• TASK INPUTS
──────────────────────────────
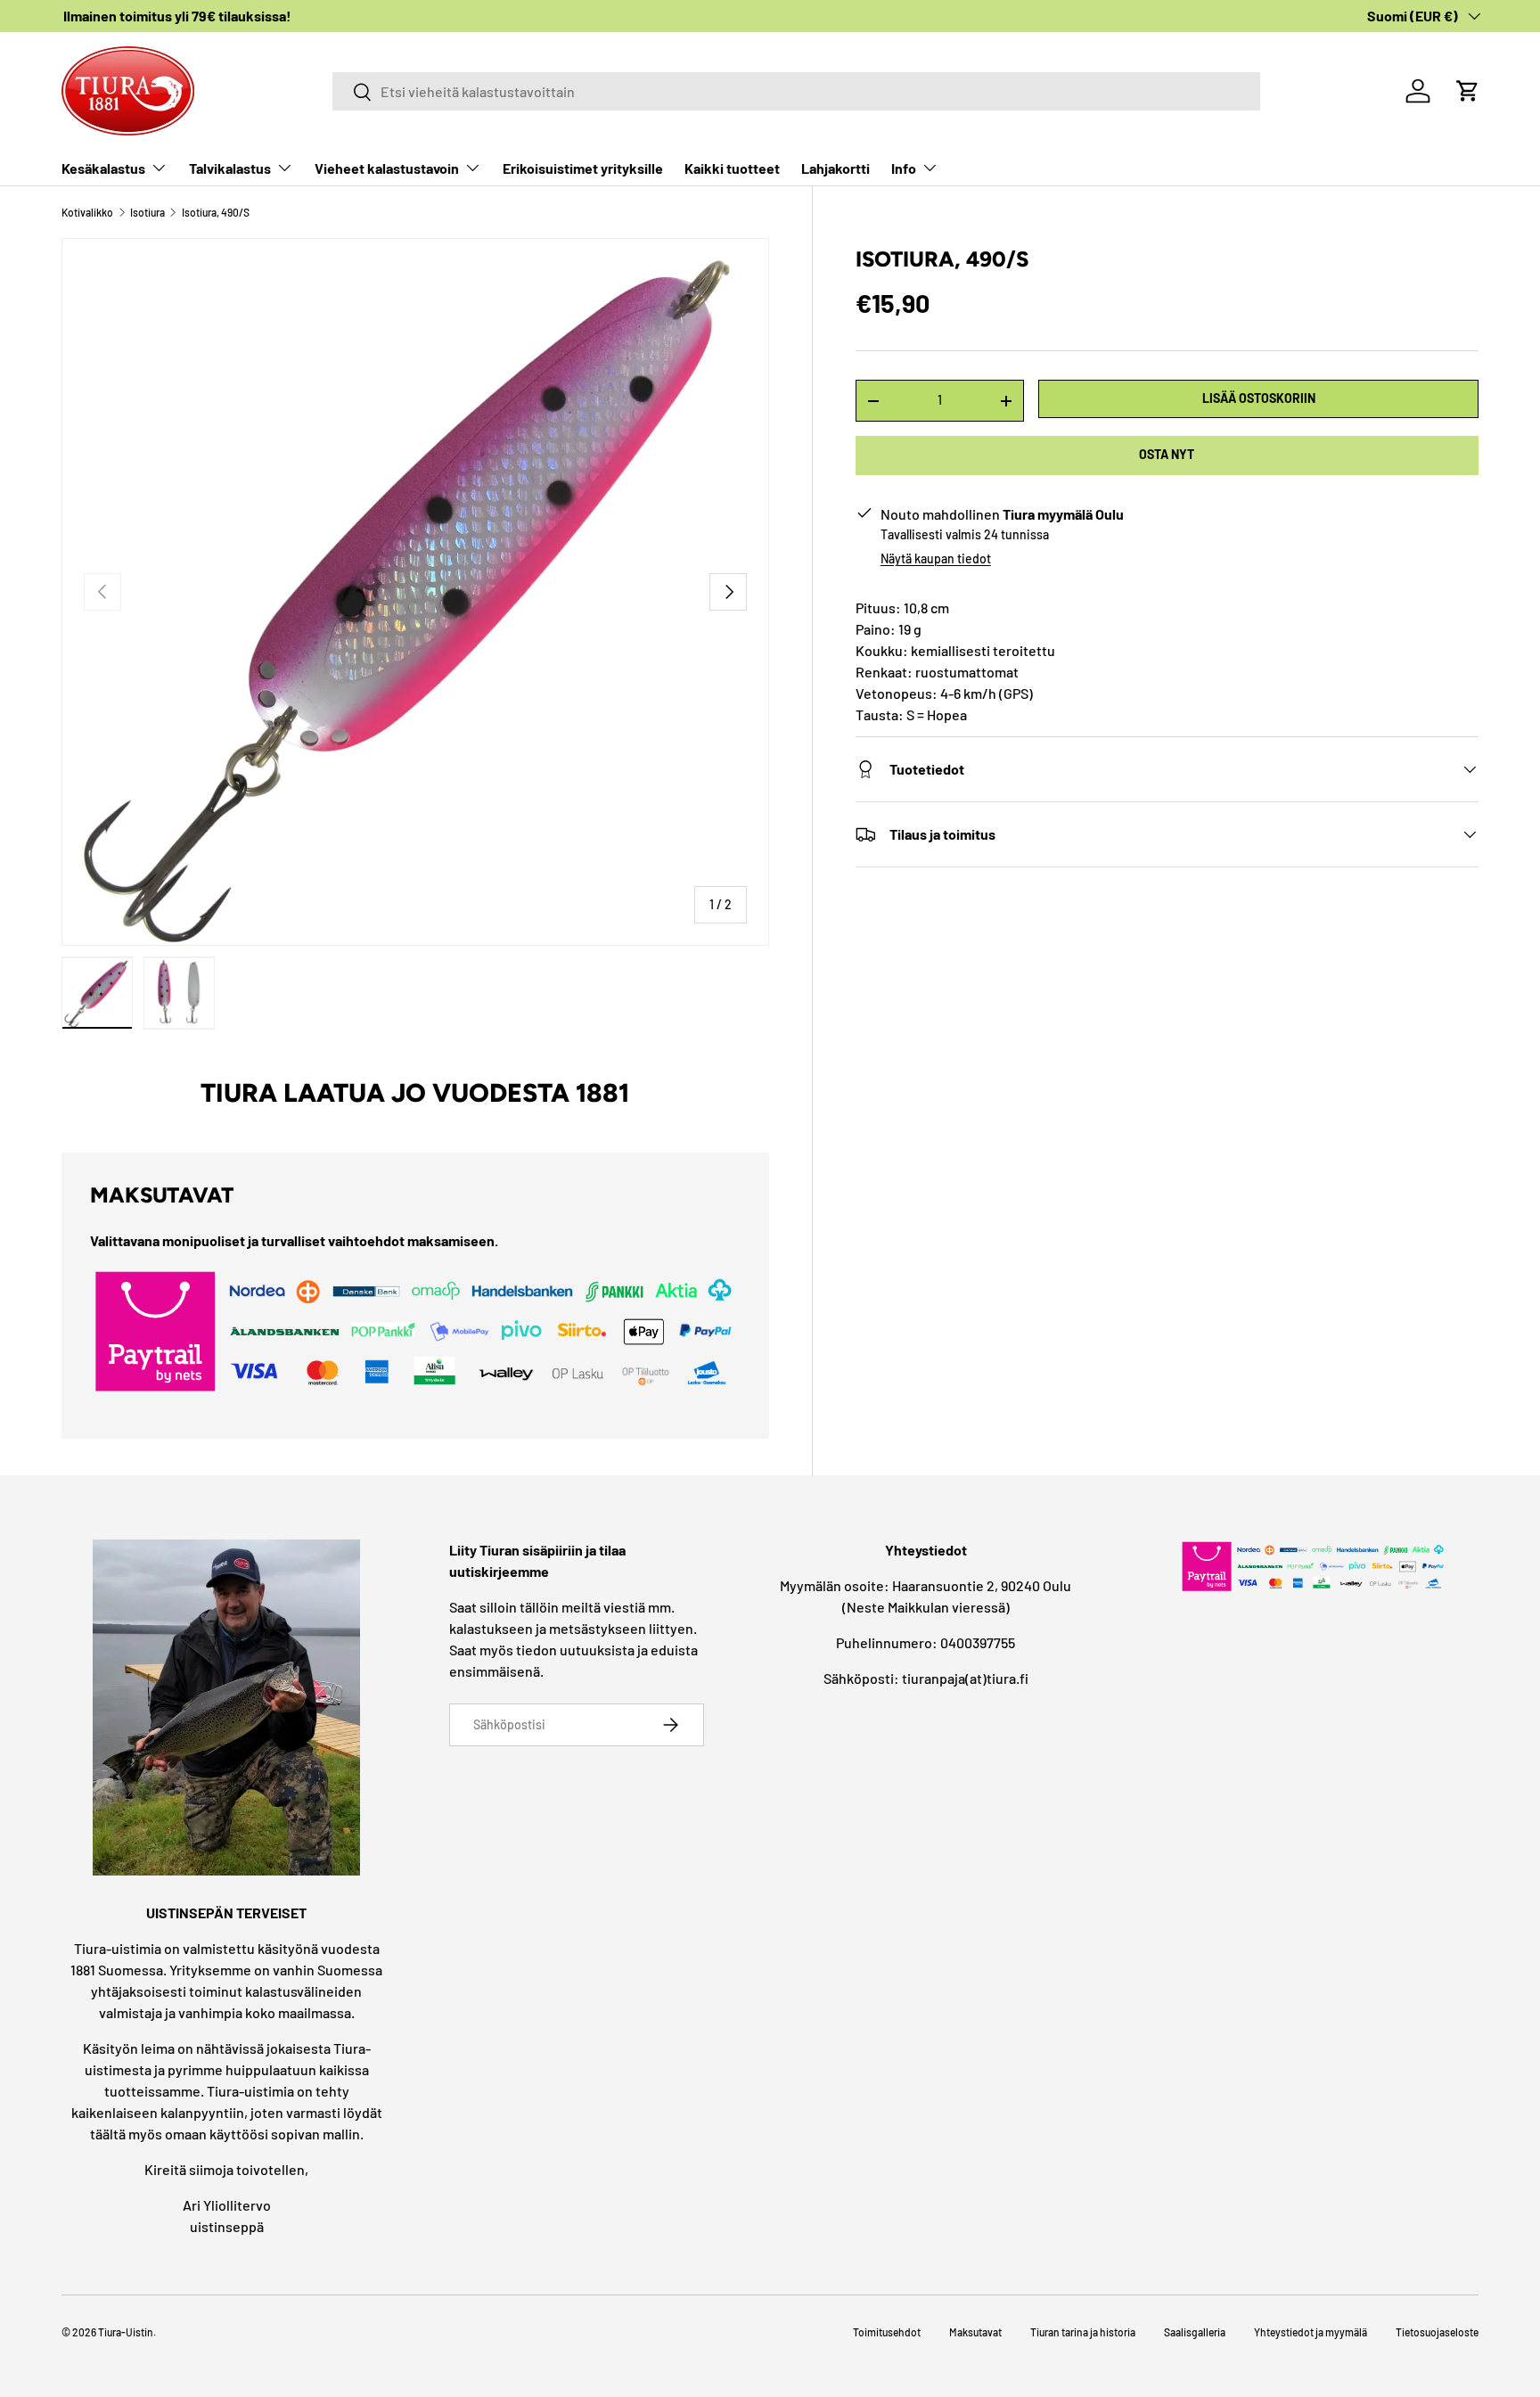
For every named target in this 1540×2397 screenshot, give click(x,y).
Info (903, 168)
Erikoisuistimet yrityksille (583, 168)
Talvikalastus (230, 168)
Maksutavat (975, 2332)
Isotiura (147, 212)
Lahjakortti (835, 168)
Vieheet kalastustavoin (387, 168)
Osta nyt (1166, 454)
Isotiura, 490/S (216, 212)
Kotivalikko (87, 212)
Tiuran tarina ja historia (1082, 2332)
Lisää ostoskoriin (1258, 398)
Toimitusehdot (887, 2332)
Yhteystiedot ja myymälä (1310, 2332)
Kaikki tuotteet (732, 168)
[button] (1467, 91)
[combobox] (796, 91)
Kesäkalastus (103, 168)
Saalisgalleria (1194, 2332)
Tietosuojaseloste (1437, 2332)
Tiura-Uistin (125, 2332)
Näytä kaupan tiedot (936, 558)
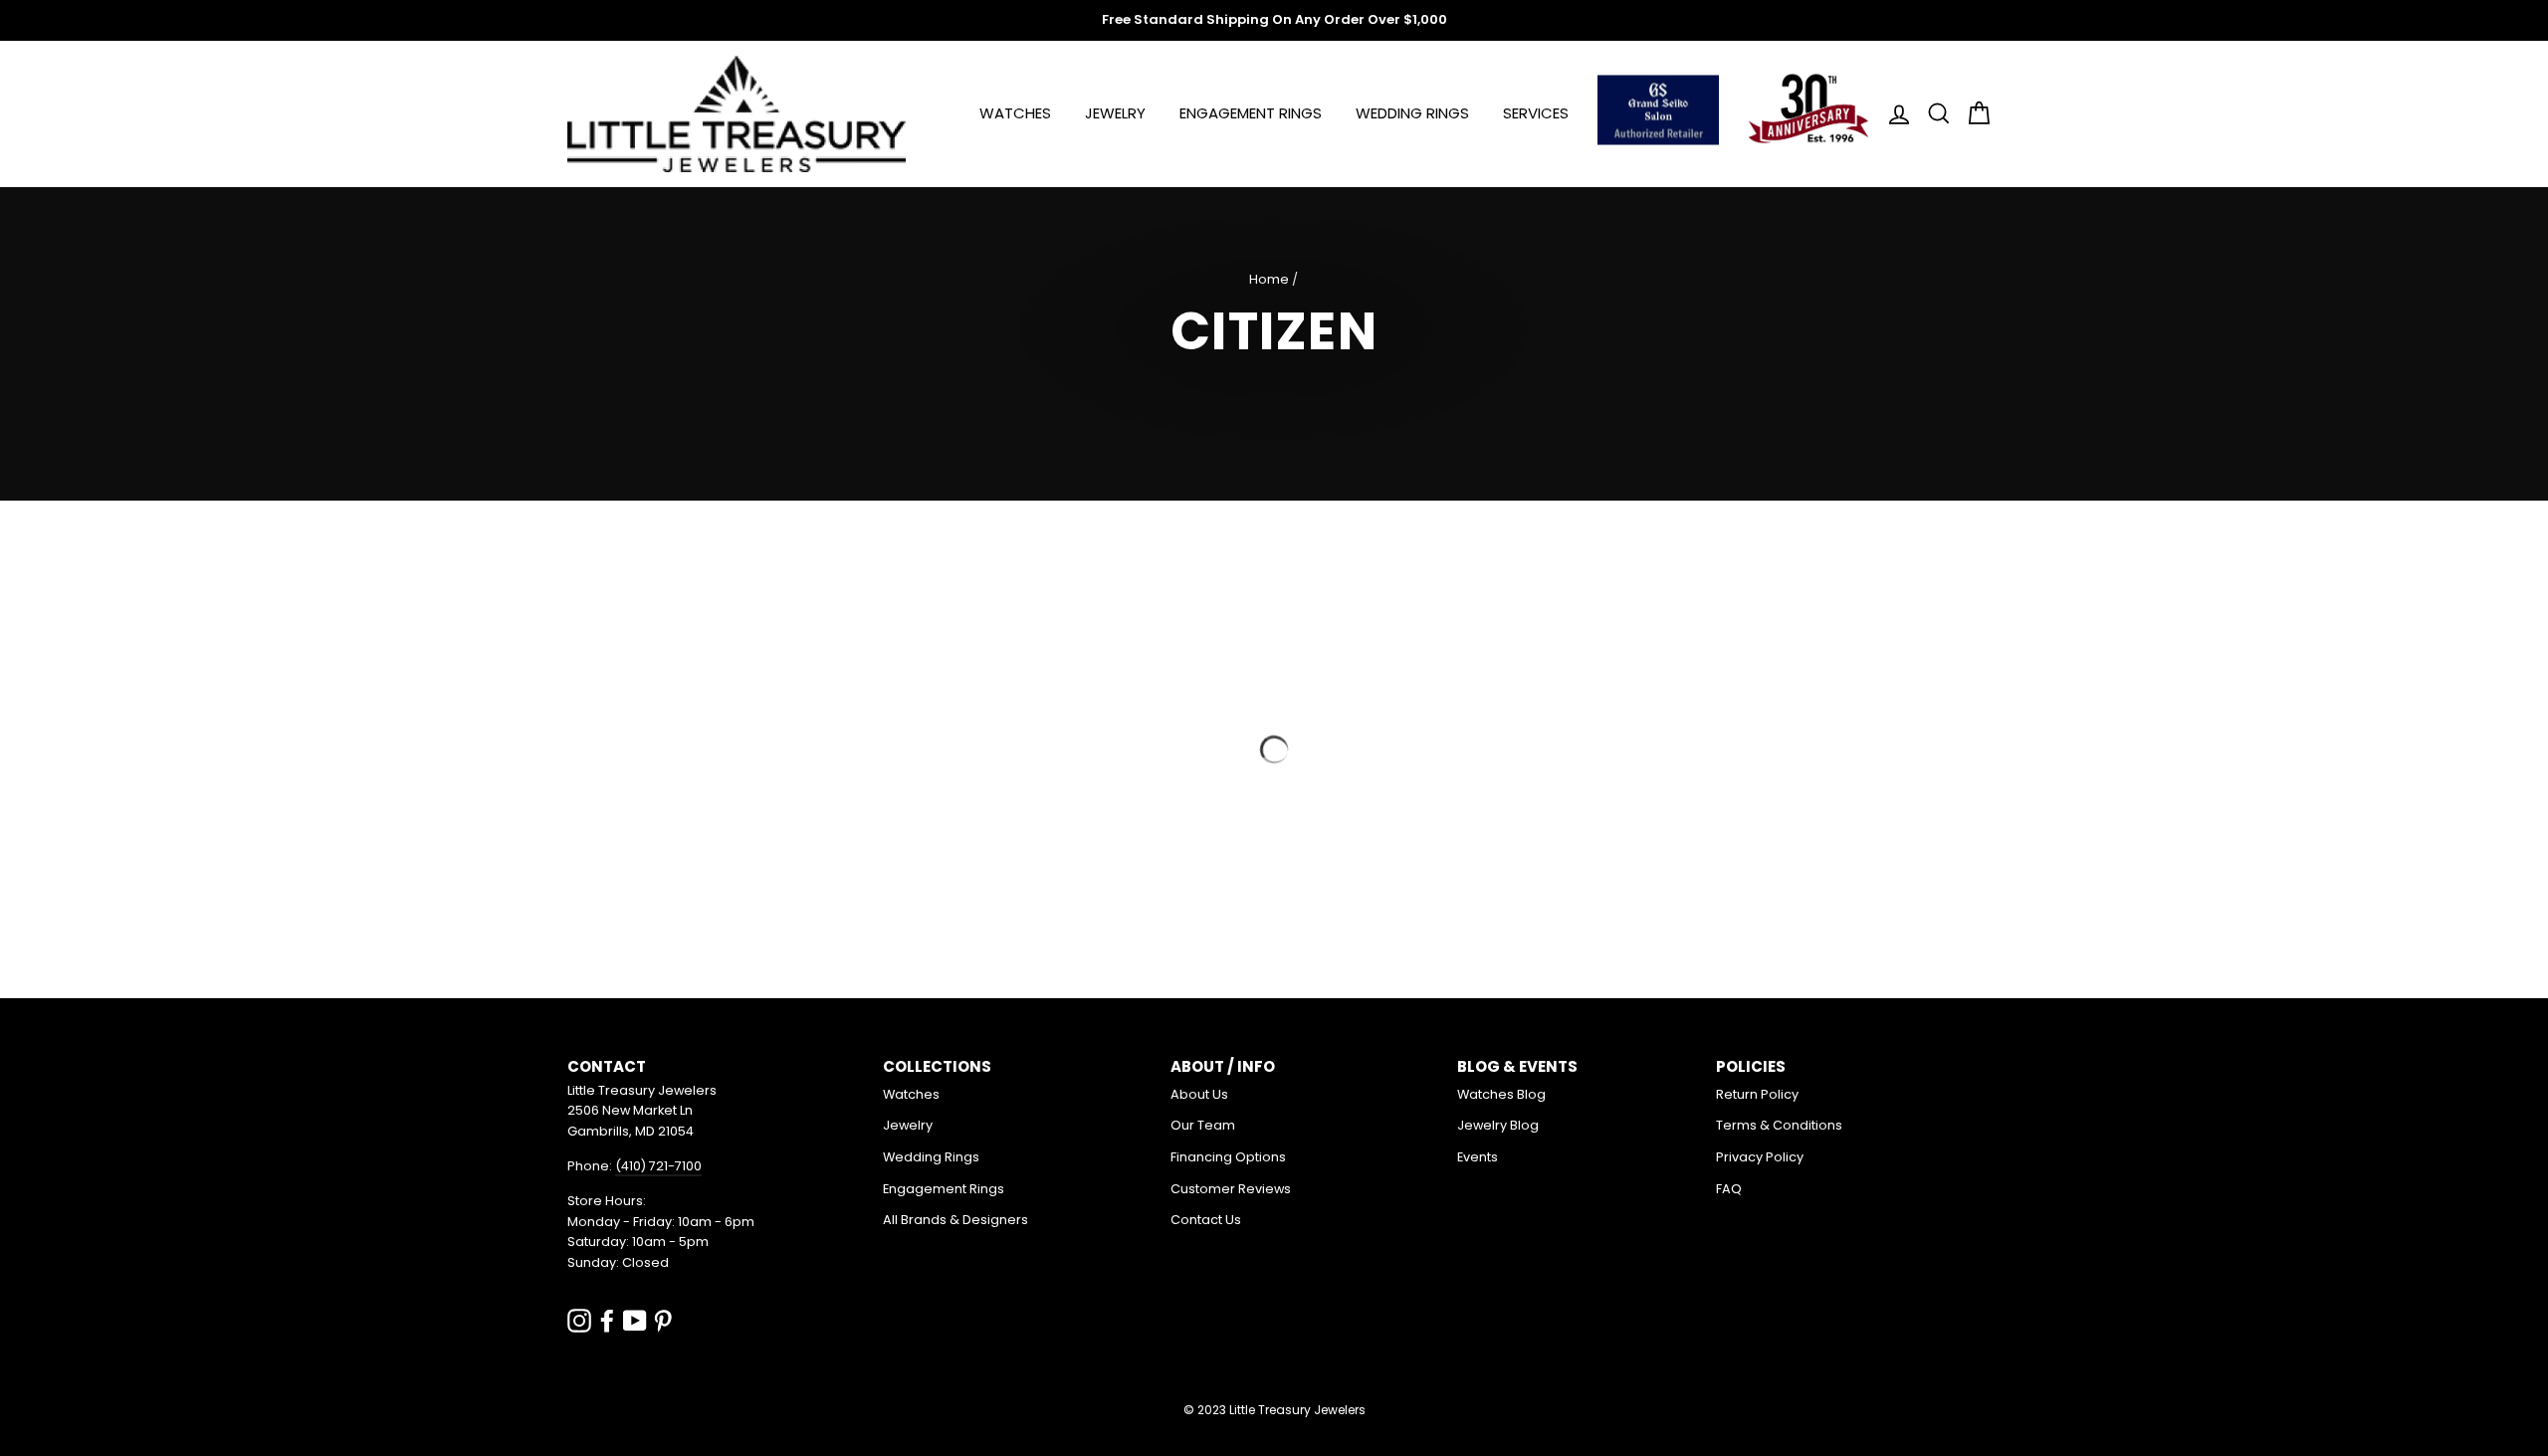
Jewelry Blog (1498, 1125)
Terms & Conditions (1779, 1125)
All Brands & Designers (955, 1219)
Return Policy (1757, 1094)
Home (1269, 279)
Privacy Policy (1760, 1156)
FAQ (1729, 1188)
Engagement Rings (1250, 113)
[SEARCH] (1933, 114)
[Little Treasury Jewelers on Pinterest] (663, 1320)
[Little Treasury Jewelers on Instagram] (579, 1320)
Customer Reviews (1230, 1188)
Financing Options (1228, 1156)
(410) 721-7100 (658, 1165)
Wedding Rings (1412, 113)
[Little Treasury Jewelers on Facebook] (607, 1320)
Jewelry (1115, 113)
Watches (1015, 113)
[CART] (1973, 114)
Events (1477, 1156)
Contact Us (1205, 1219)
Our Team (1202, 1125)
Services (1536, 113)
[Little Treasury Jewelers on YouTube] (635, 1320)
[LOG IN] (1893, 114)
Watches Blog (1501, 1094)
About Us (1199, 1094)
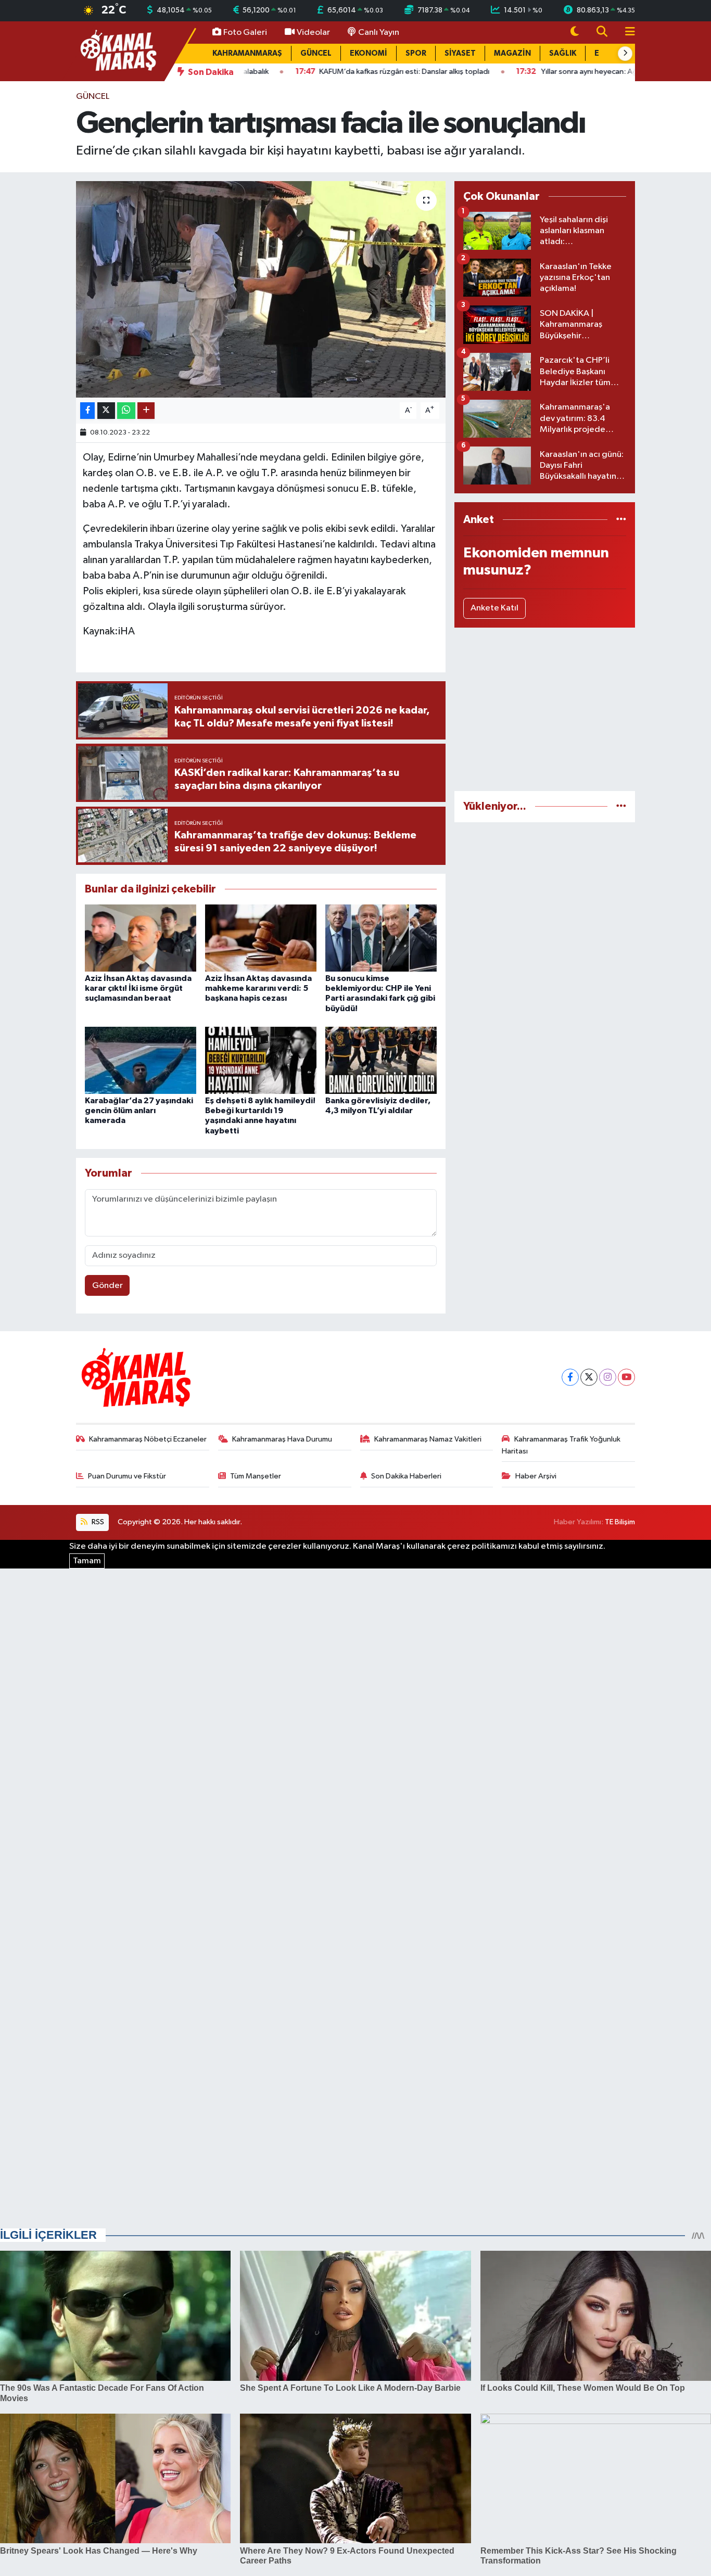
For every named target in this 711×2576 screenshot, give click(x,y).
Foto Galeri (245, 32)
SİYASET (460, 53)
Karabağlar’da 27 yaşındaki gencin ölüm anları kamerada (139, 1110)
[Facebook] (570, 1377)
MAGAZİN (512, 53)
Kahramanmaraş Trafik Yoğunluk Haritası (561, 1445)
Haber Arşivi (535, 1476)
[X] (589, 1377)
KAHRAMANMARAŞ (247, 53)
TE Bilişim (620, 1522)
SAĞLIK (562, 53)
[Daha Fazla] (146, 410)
──────────────────────────────
• EXERCISE REQUIREMENTS
Please transcribe every entry exactly as written, leaving the pictures out.

• SOLUTION FOR THIS EXERCISE
For every named target in this 1540×2397 screenshot, give click(x,y).
Info (903, 168)
Erikoisuistimet yrityksille (583, 168)
Talvikalastus (230, 168)
Maksutavat (975, 2332)
Isotiura (147, 212)
Lahjakortti (835, 168)
Vieheet kalastustavoin (387, 168)
Osta nyt (1166, 454)
Isotiura, 490/S (216, 212)
Kotivalikko (87, 212)
Tiuran tarina ja historia (1082, 2332)
Lisää ostoskoriin (1258, 398)
Toimitusehdot (887, 2332)
Yhteystiedot ja myymälä (1310, 2332)
Kaikki tuotteet (732, 168)
[button] (1467, 91)
[combobox] (796, 91)
Kesäkalastus (103, 168)
Saalisgalleria (1194, 2332)
Tietosuojaseloste (1437, 2332)
Tiura-Uistin (125, 2332)
Näytä kaupan tiedot (936, 558)
Jewelry Blog (1498, 1125)
Terms & Conditions (1779, 1125)
All Brands & Designers (955, 1219)
Return Policy (1757, 1094)
Home (1269, 279)
Privacy Policy (1760, 1156)
FAQ (1729, 1188)
Engagement Rings (1250, 113)
[SEARCH] (1933, 114)
[Little Treasury Jewelers on Pinterest] (663, 1320)
[Little Treasury Jewelers on Instagram] (579, 1320)
Customer Reviews (1230, 1188)
Financing Options (1228, 1156)
(410) 721-7100 (658, 1165)
Wedding Rings (1412, 113)
[Little Treasury Jewelers on Facebook] (607, 1320)
Jewelry (1115, 113)
Watches (1015, 113)
[CART] (1973, 114)
Events (1477, 1156)
Contact Us (1205, 1219)
Our Team (1202, 1125)
Services (1536, 113)
[Little Treasury Jewelers on YouTube] (635, 1320)
[LOG IN] (1893, 114)
Watches Blog (1501, 1094)
About Us (1199, 1094)
For every named target in this 711×2576 screenshot, give click(x,y).
Foto Galeri (245, 32)
SİYASET (460, 53)
Karabağlar’da 27 yaşındaki gencin ölüm anları kamerada (139, 1110)
[Facebook] (570, 1377)
MAGAZİN (512, 53)
Kahramanmaraş Trafik Yoğunluk Haritası (561, 1445)
Haber Arşivi (535, 1476)
[X] (589, 1377)
KAHRAMANMARAŞ (247, 53)
TE Bilişim (620, 1522)
SAĞLIK (562, 53)
[Daha Fazla] (146, 410)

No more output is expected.